→ Supplied material
• • • • • • •
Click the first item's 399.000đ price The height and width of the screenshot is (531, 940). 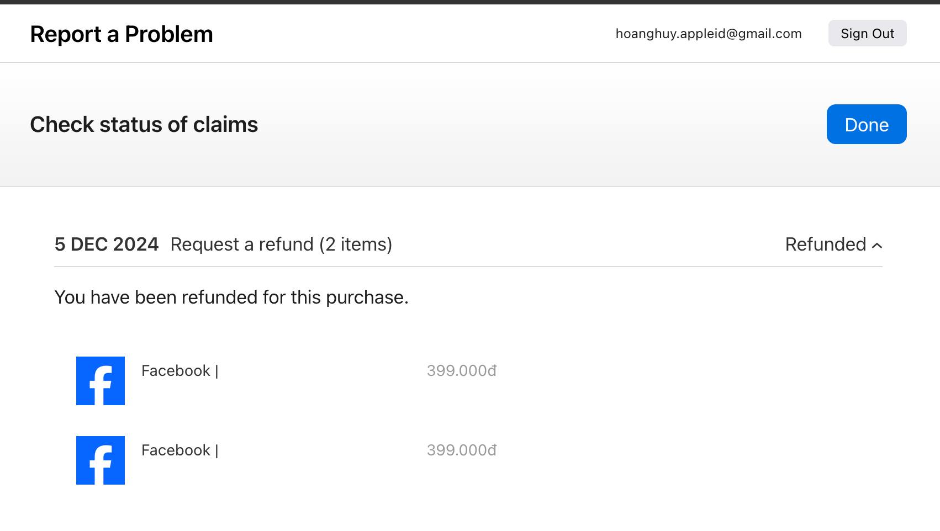462,371
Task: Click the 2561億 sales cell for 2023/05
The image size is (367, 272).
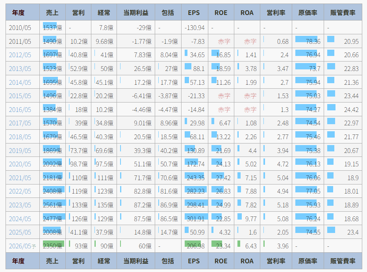Action: point(53,205)
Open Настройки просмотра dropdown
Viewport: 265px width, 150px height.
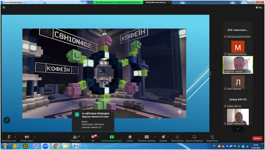click(x=158, y=2)
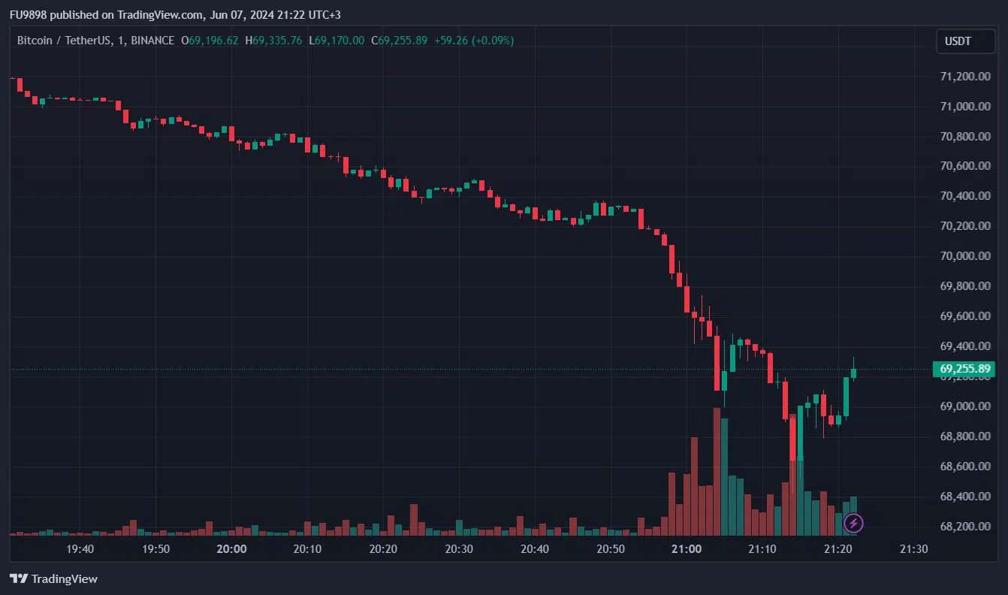Viewport: 1008px width, 595px height.
Task: Select the green 69,255.89 current price label
Action: 965,369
• • • • • • •
→ Exercise
Repeat word for word, leaving out the pictures, each line of the records from the line that holds "Task: Click the 2561億 sales cell for 2023/05" through the final one.

→ Task solution
Task: Click the 2561億 sales cell for 2023/05
The image size is (367, 272).
Action: point(53,205)
Open Настройки просмотра dropdown
Viewport: 265px width, 150px height.
click(x=158, y=2)
Viewport: 1008px width, 595px height.
Task: Select the green 69,255.89 current price label
Action: 965,369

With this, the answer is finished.